Total Solar Eclipse Stamp Product of Several Voices

The United States Postal Service’s Total Eclipse of the Sun stamp is the collaboration of several interested voices, according to Antonio Alcalá, the stamp’s art director for the USPS.

The stamp was issued in June in anticipation of the August 21 eclipse, which will travel the length of the United States from the Pacific Northwest to the Southeastern Seaboard.

On June 20, the Summer Solstice, the USPS issued a first-ever stamp with changeable ink. The forever stamp, currently sold at 49 cents and forever valid for first-class domestic mail, has a darkened orb — such as an eclipsed sun — but when heated (such as under a thumb) turns into the face of the moon.

The stamp uses thermochromic ink to create its special effect. The dark, round image of the eclipse on the stamp transforms into the illuminated moon from the heat of a finger. The image turns black again when it cools. This is the first time such ink has been used on a U.S. stamp, according to the Postal Service.

The Postal Service warns that thermochromic inks are vulnerable to UV light and should be kept out of direct sunlight as much as possible to preserve this special effect.

The forever stamp is issued in a pane of 16. Alcalá of Alexandria, Virginia, designed the stamp. The stamp features a photograph of an eclipse taken by Fred “Mr. Eclipse” Espenak on March 29, 2006 in Jalu, Libya. Espenak, of Portal, Arizona, is a retired NASA astrophysicist and is considered by many to be the world’s leading authority on total solar eclipses with 27 under his belt.

“I’m honored to have my images on this unique stamp,” Espenak said. “But more importantly, the stamp will spread the news about America’s great eclipse to many more people than I could ever reach,” said Espenak, who began collecting eclipse stamps after witnessing his first as a teenager. “A total eclipse of the sun is simply the most beautiful, stunning and awe-inspiring astronomical event you can see with the naked eye.”

On the back of the pane is a map of the United States showing the path of totality, those places where the sun will be completely blocked as the moon passes between it and Earth. “The 70-mile-wide shadow path of the eclipse, known as the path of totality, will traverse the country diagonally, appearing first in Oregon (mid-morning local time) and exiting some 2,500 miles east and 90 minutes later off the coast of South Carolina (mid-afternoon local time),” the pane says.

Major cities in the path that are identified on the map are Salem, Oregon; Idaho Falls, Idaho; Casper, Wyoming; Lincoln, Nebraska.; Kansas City, Kansas.; St. Louis, Missouri.; Nashville, Tennessee; and Charleston, South Carolina.

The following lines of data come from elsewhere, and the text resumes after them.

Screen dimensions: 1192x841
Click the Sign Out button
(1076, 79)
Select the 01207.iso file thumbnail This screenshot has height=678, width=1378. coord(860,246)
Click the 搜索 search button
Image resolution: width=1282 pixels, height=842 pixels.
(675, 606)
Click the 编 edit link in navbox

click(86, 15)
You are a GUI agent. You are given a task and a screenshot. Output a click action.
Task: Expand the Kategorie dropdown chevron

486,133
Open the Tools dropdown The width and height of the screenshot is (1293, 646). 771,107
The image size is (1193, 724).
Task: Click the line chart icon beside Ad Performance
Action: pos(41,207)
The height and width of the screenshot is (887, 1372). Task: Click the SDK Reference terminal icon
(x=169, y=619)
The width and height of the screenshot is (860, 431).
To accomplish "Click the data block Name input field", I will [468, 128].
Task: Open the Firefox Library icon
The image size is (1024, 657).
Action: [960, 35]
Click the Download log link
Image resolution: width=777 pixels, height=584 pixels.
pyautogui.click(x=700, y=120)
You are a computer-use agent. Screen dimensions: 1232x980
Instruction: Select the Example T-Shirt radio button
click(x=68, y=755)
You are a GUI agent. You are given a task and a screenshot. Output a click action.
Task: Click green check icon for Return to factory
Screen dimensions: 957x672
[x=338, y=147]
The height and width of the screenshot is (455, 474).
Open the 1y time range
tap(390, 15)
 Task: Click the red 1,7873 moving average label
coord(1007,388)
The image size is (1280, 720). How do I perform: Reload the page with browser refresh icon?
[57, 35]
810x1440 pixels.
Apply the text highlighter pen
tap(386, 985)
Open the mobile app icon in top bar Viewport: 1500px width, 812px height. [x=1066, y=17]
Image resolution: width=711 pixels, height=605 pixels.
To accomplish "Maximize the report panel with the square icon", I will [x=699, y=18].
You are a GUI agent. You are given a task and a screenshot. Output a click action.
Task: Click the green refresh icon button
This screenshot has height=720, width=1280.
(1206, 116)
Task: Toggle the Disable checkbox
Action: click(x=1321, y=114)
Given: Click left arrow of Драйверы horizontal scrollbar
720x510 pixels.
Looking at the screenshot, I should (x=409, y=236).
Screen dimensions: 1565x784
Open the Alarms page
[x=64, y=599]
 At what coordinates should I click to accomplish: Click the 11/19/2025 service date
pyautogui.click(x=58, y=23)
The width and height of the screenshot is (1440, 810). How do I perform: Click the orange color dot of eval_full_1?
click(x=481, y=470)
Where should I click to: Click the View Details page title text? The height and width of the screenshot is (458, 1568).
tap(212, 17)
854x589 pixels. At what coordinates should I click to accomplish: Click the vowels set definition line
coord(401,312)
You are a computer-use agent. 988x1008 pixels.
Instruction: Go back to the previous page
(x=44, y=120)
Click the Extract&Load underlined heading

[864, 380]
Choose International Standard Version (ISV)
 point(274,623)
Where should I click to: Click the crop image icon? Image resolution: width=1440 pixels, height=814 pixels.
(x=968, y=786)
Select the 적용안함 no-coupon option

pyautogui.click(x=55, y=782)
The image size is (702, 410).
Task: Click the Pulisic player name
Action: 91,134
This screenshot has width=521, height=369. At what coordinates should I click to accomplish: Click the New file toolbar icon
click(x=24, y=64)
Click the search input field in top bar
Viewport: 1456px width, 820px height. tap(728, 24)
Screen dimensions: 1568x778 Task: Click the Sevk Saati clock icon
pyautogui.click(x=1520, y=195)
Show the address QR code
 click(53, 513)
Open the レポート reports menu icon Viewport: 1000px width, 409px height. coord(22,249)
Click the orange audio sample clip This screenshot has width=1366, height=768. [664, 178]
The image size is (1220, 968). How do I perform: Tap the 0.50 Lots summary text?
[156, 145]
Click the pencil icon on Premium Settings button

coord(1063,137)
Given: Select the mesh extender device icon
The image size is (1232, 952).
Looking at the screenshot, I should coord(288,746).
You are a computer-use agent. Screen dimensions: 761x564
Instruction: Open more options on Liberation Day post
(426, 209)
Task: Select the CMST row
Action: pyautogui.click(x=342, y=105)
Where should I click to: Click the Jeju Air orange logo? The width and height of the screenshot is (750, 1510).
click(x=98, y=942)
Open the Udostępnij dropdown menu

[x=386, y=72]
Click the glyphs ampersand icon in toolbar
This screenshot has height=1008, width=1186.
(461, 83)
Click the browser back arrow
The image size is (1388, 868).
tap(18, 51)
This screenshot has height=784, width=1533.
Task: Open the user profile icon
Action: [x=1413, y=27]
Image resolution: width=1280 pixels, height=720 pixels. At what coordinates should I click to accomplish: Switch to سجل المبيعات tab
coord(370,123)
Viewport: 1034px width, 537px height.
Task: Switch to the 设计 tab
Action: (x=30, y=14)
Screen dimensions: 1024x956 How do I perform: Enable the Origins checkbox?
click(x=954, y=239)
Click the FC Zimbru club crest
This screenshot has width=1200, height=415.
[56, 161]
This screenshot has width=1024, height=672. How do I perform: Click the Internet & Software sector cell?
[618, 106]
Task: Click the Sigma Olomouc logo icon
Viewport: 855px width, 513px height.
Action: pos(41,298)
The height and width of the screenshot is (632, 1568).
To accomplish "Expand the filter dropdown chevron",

We asked Alcalá a few questions about creating the stamp and the pane.

When did you start working on this stamp?
Spring 2016

Can you give us any background on how an eclipse stamp came to be? Did a specific group or groups promote it through Citizens Stamp Advisory Committee? Was it a CSAC idea?
It was a combination of both CSAC and USPS interest in the event based on our research.

Please tell us how and when this unique printing concept came about? Who suggested it?
I was investigating various ways to represent the eclipse on a stamp while simultaneously exploring different printing techniques. I suggested thermochromic ink as a way to represent the event in a way that would engage the public and also provide educational content. USPS supported this idea and printing technique from the moment it was first proposed.

Which came first, the concept of thermochromic ink or Mr. Espenak’s images?
As mentioned, I was exposed to the images and the printing technique as a possibility fairly simultaneously.

How did the testing (or trial and error) phase go? Did the stamp work as expected immediately or did adjustments have to be made? If so, what kind of adjustments?
There was a bit of testing to gauge how much ink to lay over the moon image to get the desired effect.

Were there any specific challenges in the printing process involving this special ink?
Though it wasn’t really a challenge, the printing of the underlying image and the thermochromic disc happened at two different locations.

What kind of imagery did Mr. Espenak supply?
Mr. Espenak provided a high resolution electronic file of the image shown on the stamp. 

The stamp has the wording in a tone of white. Was there any thought to use a different color, especially with white as the dominant color of the sun’s corona?
No, I did not consider a different color. In part, I envisioned this stamp as a companion to the previously released stamps featuring the planets and Pluto. Therefore, I used the same format. But I also think the type is quite legible without being intrusive.

Is there anything else interesting you would like to share about this stamp?
I’m thrilled that it turned out so well. The stamp is exactly as originally envisioned. A real success!